In Gesellschaft habe man ihn daraufhin mit „einem verwirrenden Gemisch aus Entsetzen, Mitleid, Bewunderung, Neid und Sensationslust” angegafft. Aber niemand aus dem engsten Familienkreis, nicht einmal die Großeltern, hatten mit dem verstörten Kind über dessen „doppeldeutige literarische Verewigung” gesprochen. Sein halbes Leben habe sich Frido Mann aufgrund dieser Ausgrenzung geweigert, die Werke seines „Opapa” zu lesen. Auf verschlungenen Wegen, mal raketengleich aufsteigend, mal haltlos in die Tiefe stürzend, erzählt „Achterbahn” davon, wie Frido Mann sehr spät, aber dafür umso intensiver zum geistigen Erbe seines Großvaters findet.

Exemplarisch auf diesem Lebensweg, ist eine Episode aus dem Juli 1967. Im Anschluss an die Besichtigung des Kölner Doms schrieb Frido Mann einen Brief an seine Schwiegereltern Elisabeth und Werner Heisenberg nach München. Darin schildert der Konvertit die Veränderungen des gotischen Raumgefüges beim Hören atonaler Orgelmusik: „Die innere erschaute Ordnung brach in sich zusammen (…) Die Spitzbögen waren nicht mehr ein Höhepunkt von nach oben verlaufenden Linien und Formen, sondern sie lagen irgendwo im Raum und vermittelten den Eindruck einer dramatischen Zuspitzung von irgendwelchen Linien an einem räumlich nicht mehr fixierbaren, nicht mehr gewussten Punkt...” Vollziehen sich nicht auch im „Doktor Faustus” die Katastrophe und der Zusammenbruch Adrian Leverkühns im Zuge der Berührung von atonaler Musik (Adorno/Schönberg) und altertümlicher Lebensform?
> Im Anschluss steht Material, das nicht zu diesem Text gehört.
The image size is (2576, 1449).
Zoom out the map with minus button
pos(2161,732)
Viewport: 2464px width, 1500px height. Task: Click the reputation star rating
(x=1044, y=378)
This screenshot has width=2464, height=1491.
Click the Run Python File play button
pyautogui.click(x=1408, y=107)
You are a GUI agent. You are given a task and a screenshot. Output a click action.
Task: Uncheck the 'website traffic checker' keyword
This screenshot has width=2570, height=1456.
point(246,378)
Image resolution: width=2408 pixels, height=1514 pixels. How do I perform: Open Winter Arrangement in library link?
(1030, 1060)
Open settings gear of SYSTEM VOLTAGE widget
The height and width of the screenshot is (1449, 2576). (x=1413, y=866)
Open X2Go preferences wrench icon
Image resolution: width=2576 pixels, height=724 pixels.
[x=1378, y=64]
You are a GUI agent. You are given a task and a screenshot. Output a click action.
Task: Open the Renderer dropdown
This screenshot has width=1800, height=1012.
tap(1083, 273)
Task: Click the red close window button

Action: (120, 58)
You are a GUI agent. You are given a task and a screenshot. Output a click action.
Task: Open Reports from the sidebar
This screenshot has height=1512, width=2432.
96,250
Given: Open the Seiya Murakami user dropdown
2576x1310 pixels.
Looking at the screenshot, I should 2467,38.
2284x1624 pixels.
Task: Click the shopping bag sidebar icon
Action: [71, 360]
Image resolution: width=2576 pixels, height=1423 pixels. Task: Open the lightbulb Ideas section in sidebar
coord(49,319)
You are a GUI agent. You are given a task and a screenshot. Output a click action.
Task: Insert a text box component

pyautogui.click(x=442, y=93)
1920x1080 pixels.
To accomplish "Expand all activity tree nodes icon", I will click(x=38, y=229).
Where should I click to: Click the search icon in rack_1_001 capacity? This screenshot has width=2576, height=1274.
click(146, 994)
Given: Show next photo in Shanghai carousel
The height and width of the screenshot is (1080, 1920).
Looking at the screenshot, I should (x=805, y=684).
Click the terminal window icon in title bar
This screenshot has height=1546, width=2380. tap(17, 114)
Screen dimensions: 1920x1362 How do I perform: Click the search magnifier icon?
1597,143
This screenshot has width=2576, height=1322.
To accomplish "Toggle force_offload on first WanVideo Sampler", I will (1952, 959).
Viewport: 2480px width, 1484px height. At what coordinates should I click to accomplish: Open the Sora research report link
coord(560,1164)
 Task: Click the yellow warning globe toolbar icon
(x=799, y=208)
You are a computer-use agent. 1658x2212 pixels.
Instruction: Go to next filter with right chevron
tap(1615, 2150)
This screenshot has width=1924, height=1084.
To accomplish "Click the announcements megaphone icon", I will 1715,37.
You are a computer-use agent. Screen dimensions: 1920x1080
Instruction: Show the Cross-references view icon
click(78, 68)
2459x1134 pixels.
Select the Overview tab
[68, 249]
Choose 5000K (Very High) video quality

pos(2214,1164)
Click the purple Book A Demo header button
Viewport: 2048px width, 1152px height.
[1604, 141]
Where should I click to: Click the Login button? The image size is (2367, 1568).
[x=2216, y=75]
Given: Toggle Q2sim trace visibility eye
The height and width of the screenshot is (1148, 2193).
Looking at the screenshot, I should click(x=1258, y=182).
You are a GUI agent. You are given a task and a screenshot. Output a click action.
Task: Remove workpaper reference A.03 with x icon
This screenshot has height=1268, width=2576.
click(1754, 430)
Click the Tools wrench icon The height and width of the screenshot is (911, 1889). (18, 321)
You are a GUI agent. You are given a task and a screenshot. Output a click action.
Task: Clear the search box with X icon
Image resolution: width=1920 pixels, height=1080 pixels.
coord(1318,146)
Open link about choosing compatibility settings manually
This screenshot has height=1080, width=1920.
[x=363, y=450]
Noch mit 27 Jahren lebt der gebürtige US-Amerikaner und frisch examinierte Theologe sein „Echo-Schicksal”. Aber erst 2004, mit der Lektüre von Hans Küngs Aufsatz „Gefeiert - und auch gerechtfertigt? Thomas Mann und die Frage der Religion” erfährt der Enkel des bedeutendsten Vertreters der Mann-Dynastie, dass sein Großvater „vor dem Beginn seiner Arbeit am ‚Doktor Faustus’” erste Kontakte zur Unitarischen Kirche von Los Angeles aufgenommen hatte. Auch habe Thomas Mann - und nicht seine Eltern - erwirkt, dass alle vier Enkel in dieser nachreformatorischen Religionsgemeinschaft, die die Einheit Gottes betont, getauft werden. Über diese, „im strengen Sinn”, tief empfundene Religiosität seines Großvaters sei im Kreise der Familie nie etwas Bemerkenswertes geäußert worden, merkt Frido Mann dazu in „Achterbahn” an.

Jetzt endlich nach 60 Jahren kann Frido Mann fühlen, dass das Gebet „Gott sei eurer armen Seele gnädig, mein Freund, mein Vaterland”, mit dem die Erzählung des Serenus Zeitblom im „Doktor Faustus” endet, „etwas Neuartiges ausdrückt”.